Short task: Return the lines of the entries below as a JSON list of strings, one string per line, omitting blank lines. Include only the lines from the one containing "Task: Click the increase decimal places icon" up to and including the one containing "Action: [53, 133]".

START Record excerpts

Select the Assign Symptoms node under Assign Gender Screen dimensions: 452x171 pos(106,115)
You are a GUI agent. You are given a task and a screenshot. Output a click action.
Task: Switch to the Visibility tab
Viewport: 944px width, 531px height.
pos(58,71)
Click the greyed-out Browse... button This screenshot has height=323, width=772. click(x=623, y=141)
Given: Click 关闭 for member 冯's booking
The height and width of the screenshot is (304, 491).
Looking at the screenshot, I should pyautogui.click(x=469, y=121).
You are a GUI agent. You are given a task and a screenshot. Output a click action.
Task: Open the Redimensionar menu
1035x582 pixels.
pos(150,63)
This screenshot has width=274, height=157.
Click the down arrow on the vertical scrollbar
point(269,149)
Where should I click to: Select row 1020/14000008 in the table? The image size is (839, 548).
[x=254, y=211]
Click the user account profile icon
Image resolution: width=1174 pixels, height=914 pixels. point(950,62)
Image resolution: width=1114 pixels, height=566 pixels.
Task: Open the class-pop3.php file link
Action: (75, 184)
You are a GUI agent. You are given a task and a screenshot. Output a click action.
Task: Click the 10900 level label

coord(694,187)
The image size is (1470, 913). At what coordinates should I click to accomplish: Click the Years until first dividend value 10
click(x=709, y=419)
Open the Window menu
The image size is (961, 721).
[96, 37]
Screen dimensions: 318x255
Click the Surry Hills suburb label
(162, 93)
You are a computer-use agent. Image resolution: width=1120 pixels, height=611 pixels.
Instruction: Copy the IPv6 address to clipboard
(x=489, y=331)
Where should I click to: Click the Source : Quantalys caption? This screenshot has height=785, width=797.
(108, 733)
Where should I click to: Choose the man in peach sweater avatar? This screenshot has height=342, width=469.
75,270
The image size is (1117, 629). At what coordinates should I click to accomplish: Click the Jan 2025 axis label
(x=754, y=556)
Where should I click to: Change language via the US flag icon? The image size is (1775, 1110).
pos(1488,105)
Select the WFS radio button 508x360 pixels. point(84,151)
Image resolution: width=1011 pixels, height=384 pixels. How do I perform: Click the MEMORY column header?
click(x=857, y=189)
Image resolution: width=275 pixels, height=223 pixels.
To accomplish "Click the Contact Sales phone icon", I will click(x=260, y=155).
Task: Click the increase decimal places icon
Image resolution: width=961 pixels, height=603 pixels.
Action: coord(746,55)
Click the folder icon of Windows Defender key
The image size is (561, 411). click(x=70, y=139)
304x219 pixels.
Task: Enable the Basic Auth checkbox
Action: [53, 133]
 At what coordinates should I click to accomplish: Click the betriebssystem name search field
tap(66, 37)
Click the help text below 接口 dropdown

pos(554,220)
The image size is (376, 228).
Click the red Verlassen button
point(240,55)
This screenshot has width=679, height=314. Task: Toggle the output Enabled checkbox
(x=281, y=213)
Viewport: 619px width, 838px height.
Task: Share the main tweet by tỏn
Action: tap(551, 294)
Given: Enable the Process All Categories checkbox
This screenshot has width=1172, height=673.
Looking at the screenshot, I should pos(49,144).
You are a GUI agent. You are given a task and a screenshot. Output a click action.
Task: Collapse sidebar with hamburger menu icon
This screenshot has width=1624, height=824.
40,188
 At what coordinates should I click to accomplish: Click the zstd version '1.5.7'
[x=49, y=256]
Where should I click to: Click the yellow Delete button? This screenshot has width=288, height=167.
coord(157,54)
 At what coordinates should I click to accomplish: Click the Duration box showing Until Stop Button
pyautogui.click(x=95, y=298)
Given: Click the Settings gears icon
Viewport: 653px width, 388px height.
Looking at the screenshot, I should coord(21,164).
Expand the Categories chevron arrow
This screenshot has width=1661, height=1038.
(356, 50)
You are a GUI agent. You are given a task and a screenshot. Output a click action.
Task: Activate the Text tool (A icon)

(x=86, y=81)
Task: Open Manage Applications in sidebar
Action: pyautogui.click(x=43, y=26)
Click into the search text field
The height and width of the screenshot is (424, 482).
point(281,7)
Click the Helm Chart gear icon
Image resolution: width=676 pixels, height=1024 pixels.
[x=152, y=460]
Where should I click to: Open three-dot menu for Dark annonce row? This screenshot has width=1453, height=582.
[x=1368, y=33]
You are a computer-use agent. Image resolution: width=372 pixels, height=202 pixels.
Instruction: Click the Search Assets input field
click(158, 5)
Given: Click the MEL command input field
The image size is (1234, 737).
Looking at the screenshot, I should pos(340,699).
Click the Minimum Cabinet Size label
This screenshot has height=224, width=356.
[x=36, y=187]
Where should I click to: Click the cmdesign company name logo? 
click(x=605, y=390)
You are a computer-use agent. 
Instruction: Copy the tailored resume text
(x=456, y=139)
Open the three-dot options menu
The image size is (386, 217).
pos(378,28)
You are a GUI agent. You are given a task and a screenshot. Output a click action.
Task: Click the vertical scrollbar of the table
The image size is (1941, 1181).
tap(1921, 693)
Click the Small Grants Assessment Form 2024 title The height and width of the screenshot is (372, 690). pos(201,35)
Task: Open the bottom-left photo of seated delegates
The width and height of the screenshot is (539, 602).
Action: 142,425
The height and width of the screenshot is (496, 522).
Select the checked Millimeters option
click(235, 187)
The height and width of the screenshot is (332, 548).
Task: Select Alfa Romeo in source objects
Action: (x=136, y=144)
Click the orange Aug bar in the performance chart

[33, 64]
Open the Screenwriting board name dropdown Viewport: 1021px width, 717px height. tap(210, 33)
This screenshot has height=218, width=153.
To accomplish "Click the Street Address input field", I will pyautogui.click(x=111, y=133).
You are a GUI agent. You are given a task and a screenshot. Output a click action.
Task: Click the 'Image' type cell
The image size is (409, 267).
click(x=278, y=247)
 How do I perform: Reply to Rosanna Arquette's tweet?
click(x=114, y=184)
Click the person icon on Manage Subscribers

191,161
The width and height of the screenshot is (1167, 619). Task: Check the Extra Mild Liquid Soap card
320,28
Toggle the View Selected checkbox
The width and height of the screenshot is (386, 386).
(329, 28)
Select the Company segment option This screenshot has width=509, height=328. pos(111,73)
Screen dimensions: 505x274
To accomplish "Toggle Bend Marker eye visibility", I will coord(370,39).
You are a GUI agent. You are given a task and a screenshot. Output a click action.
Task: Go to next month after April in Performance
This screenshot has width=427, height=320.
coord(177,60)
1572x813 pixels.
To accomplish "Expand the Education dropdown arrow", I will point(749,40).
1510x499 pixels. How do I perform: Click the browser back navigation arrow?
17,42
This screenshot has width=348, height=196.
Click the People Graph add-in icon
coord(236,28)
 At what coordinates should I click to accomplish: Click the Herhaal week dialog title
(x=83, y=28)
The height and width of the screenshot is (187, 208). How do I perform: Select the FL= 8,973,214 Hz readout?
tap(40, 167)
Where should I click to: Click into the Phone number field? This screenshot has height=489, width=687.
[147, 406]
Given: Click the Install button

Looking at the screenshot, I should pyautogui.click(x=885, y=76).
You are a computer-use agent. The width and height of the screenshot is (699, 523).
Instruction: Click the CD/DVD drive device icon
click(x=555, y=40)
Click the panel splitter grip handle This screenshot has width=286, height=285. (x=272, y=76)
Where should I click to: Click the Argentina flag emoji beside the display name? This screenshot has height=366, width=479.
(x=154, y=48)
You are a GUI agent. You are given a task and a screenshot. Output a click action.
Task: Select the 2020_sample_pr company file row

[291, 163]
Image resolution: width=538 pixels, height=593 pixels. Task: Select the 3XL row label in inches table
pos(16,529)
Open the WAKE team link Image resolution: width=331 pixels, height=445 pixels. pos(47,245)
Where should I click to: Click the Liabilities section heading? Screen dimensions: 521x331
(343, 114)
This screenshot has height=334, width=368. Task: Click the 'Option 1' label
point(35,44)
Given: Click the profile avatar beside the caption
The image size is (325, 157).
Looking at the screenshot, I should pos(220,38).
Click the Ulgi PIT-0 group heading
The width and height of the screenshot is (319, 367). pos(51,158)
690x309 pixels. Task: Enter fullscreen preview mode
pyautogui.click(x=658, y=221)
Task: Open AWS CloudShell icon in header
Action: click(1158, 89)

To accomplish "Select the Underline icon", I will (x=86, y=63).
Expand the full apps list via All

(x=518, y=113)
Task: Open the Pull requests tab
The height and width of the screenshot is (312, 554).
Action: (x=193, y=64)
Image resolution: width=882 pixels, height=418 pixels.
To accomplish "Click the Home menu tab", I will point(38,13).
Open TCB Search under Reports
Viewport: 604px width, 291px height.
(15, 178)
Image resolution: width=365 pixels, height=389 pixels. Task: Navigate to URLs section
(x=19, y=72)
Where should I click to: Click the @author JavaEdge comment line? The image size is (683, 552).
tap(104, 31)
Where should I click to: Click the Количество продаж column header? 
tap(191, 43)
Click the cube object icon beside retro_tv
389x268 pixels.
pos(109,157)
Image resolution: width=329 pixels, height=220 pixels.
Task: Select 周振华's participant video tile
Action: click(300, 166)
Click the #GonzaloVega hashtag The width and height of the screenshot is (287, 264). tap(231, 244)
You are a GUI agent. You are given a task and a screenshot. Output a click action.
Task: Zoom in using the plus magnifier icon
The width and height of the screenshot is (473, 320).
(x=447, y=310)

END Record excerpts

Response:
[
  "Task: Click the increase decimal places icon",
  "Image resolution: width=961 pixels, height=603 pixels.",
  "Action: coord(746,55)",
  "Click the folder icon of Windows Defender key",
  "The image size is (561, 411). click(x=70, y=139)",
  "304x219 pixels.",
  "Task: Enable the Basic Auth checkbox",
  "Action: [53, 133]"
]